SELECTED TEXT:

----

By Manohla Dargis, Times Staff Writer
Famous for a few goofy movies and the MTV gotcha show "Punk'd," the packaged celebrity known as Ashton Kutcher affords continued evidence that it doesn't take much to become the next Keanu or at least the new Leif Garrett beyond great hair, a pretty smile and excellent handlers.
It helps if you look good on the cover of Cosmo Girl and can raise the temperature of both its demographic and moms old enough to remember Demi Moore. The trick is making it past the "Bill & Ted's Excellent Adventure" phase of your career to "My Own Private Idaho" and (score!) "The Matrix."

----

DATA:
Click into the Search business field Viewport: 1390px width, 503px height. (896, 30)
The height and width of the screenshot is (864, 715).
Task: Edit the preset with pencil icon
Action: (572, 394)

----

TASK SET:
A – Translate this sentence from the Ashton Kutcher review into Spanish: "It helps if you look good on the cover of Cosmo Girl and can raise the temperature of both its demographic and moms old enough to remember Demi Moore."
B – In the Ashton Kutcher review, copy out the stretch from "By Manohla Dargis, Times" through "and excellent handlers." word for word.

SOLVED TASKS:
A – Ayuda si te ves bien en la portada de Cosmo Girl y puedes subir la temperatura tanto de su público como de las mamás con edad suficiente para recordar a Demi Moore.

B –
By Manohla Dargis, Times Staff Writer
Famous for a few goofy movies and the MTV gotcha show "Punk'd," the packaged celebrity known as Ashton Kutcher affords continued evidence that it doesn't take much to become the next Keanu or at least the new Leif Garrett beyond great hair, a pretty smile and excellent handlers.